[Stated goal]
Convert the records below into a Markdown table with two columns, Row and Line. Give each non-blank line its own numbered row, in order, and leave out the blank lines.

[Records provided]
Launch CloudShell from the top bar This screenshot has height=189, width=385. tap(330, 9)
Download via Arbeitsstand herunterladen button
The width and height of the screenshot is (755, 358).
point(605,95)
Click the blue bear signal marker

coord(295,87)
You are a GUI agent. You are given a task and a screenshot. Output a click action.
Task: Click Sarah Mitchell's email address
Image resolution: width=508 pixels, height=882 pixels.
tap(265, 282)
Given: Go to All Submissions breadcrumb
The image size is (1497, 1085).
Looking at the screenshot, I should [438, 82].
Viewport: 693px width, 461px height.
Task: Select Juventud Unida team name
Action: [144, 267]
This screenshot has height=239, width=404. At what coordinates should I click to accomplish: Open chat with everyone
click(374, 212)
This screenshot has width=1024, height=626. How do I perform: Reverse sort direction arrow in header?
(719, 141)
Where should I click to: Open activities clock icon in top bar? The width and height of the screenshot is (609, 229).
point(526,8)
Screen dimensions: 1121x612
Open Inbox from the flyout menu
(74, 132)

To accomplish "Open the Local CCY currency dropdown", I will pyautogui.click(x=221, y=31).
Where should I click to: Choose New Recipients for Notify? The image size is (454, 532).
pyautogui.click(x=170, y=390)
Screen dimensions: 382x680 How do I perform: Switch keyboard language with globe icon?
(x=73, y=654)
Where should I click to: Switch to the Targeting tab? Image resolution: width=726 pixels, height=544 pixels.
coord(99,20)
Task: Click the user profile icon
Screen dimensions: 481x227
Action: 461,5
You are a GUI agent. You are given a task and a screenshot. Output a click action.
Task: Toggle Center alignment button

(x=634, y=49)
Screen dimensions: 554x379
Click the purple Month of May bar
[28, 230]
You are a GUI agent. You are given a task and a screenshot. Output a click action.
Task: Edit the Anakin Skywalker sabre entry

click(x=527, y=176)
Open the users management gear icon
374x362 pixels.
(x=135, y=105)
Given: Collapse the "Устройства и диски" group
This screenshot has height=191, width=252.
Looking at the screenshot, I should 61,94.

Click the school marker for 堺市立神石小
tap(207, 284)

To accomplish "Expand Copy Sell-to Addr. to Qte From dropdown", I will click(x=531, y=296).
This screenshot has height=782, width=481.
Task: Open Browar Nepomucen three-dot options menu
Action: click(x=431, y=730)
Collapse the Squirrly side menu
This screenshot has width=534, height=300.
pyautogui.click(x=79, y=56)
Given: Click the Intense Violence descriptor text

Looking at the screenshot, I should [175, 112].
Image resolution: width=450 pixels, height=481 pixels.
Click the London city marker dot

[Response]
| Row | Line |
|---|---|
| 1 | Launch CloudShell from the top bar This screenshot has height=189, width=385. tap(330, 9) |
| 2 | Download via Arbeitsstand herunterladen button |
| 3 | The width and height of the screenshot is (755, 358). |
| 4 | point(605,95) |
| 5 | Click the blue bear signal marker |
| 6 | coord(295,87) |
| 7 | You are a GUI agent. You are given a task and a screenshot. Output a click action. |
| 8 | Task: Click Sarah Mitchell's email address |
| 9 | Image resolution: width=508 pixels, height=882 pixels. |
| 10 | tap(265, 282) |
| 11 | Given: Go to All Submissions breadcrumb |
| 12 | The image size is (1497, 1085). |
| 13 | Looking at the screenshot, I should [438, 82]. |
| 14 | Viewport: 693px width, 461px height. |
| 15 | Task: Select Juventud Unida team name |
| 16 | Action: [144, 267] |
| 17 | This screenshot has height=239, width=404. At what coordinates should I click to accomplish: Open chat with everyone |
| 18 | click(374, 212) |
| 19 | This screenshot has width=1024, height=626. How do I perform: Reverse sort direction arrow in header? |
| 20 | (719, 141) |
| 21 | Where should I click to: Open activities clock icon in top bar? The width and height of the screenshot is (609, 229). |
| 22 | point(526,8) |
| 23 | Screen dimensions: 1121x612 |
| 24 | Open Inbox from the flyout menu |
| 25 | (74, 132) |
| 26 | To accomplish "Open the Local CCY currency dropdown", I will pyautogui.click(x=221, y=31). |
| 27 | Where should I click to: Choose New Recipients for Notify? The image size is (454, 532). |
| 28 | pyautogui.click(x=170, y=390) |
| 29 | Screen dimensions: 382x680 How do I perform: Switch keyboard language with globe icon? |
| 30 | (x=73, y=654) |
| 31 | Where should I click to: Switch to the Targeting tab? Image resolution: width=726 pixels, height=544 pixels. |
| 32 | coord(99,20) |
| 33 | Task: Click the user profile icon |
| 34 | Screen dimensions: 481x227 |
| 35 | Action: 461,5 |
| 36 | You are a GUI agent. You are given a task and a screenshot. Output a click action. |
| 37 | Task: Toggle Center alignment button |
| 38 | (x=634, y=49) |
| 39 | Screen dimensions: 554x379 |
| 40 | Click the purple Month of May bar |
| 41 | [28, 230] |
| 42 | You are a GUI agent. You are given a task and a screenshot. Output a click action. |
| 43 | Task: Edit the Anakin Skywalker sabre entry |
| 44 | click(x=527, y=176) |
| 45 | Open the users management gear icon |
| 46 | 374x362 pixels. |
| 47 | (x=135, y=105) |
| 48 | Given: Collapse the "Устройства и диски" group |
| 49 | This screenshot has height=191, width=252. |
| 50 | Looking at the screenshot, I should 61,94. |
| 51 | Click the school marker for 堺市立神石小 |
| 52 | tap(207, 284) |
| 53 | To accomplish "Expand Copy Sell-to Addr. to Qte From dropdown", I will click(x=531, y=296). |
| 54 | This screenshot has height=782, width=481. |
| 55 | Task: Open Browar Nepomucen three-dot options menu |
| 56 | Action: click(x=431, y=730) |
| 57 | Collapse the Squirrly side menu |
| 58 | This screenshot has width=534, height=300. |
| 59 | pyautogui.click(x=79, y=56) |
| 60 | Given: Click the Intense Violence descriptor text |
| 61 | Looking at the screenshot, I should [175, 112]. |
| 62 | Image resolution: width=450 pixels, height=481 pixels. |
| 63 | Click the London city marker dot |